Saint-Malo’s real estate sector hopes for a boost from Parisian buyers
A new high-speed train between Paris and Saint-Malo may wake the seaport’s property market from its slumber, encouraging Parisians to flock to the beaches to buy vacation homes.
The property market in Saint-Malo, a fortified port city located in Brittany in northwestern France, has not recovered from the economic crisis. After soaring in the 2000s and peaking in 2006, prices suffered a hit in 2008, and have seen a slow but continuous decline in volume and prices since then.
The Chamber of notaires of the Ille-et-Vilaine department observed that “sales volume decreased by 16% last year.” This lack of potential buyers has resulted in several building projects being halted mid-construction in recent years.
Malouin notary Alain Gautran mentions an abundant supply of property, allowing buyers to be more selective and bargain prices downward. He has seen margins between the offer price and final sales price continue to widen in the last years.
Since the beginning of the year, prices have dropped between 2 to 5%, depending on the type of property and location.
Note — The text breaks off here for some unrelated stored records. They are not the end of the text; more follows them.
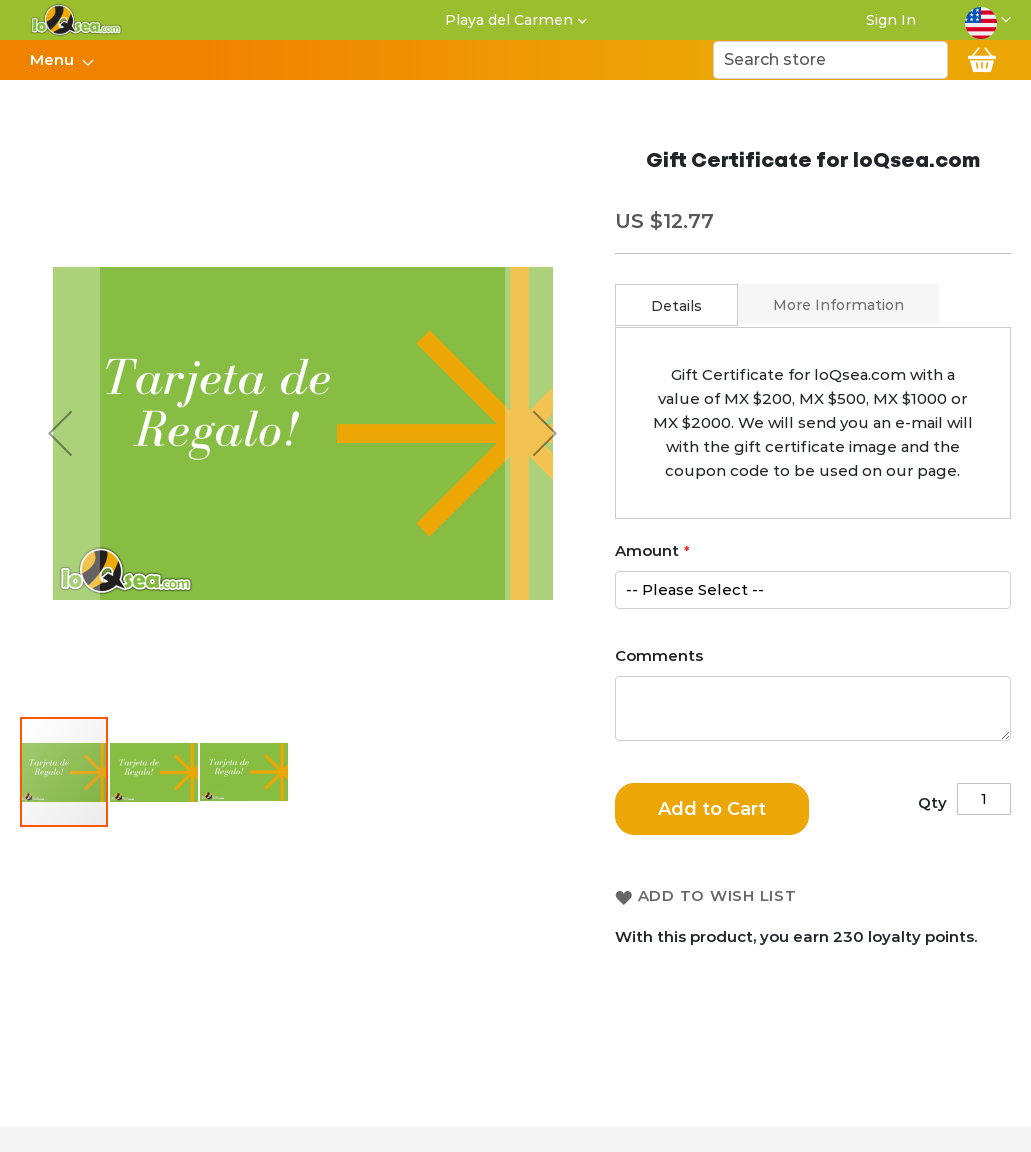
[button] (988, 20)
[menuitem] (56, 60)
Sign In (891, 20)
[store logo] (76, 20)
Local agent Xavier Etraves believes the price decline is likely to continue in coming months. This has already prompted some second home buyers – rare since 2009 — to return, many with budgets greater than 400,000 euros.
Saint Malo is nicknamed the “cité corsaire” — or pirate city —for its infamous history allowing corsairs and privateers to raid enemy ships at wartime off its coast. It has always been a popular tourist destination for French visitors and foreigners alike. Thanks to this, that the market for coastal property has remained relatively strong.
The city is looking forward to the completion of the LGV —Ligne Grande Vitesse, or high speed train line — between Saint-Malo to Paris. Scheduled for completion in 2017, the train will reduce the travel time to 2h15 from over 3 hours today. This will make Saint Malo the closest seaside resort to the capital alongside Deauville, the popular Normandy destination. Real estate professionals hope this will encourage Parisians to buy pieds-à-terre and beachfront houses, and start a market revival.
The City is already anticipating the added flux of visitors come 2017 with a number of redevelopment projects, such as the creation of a new cultural center and the renovation of the district around the main train station.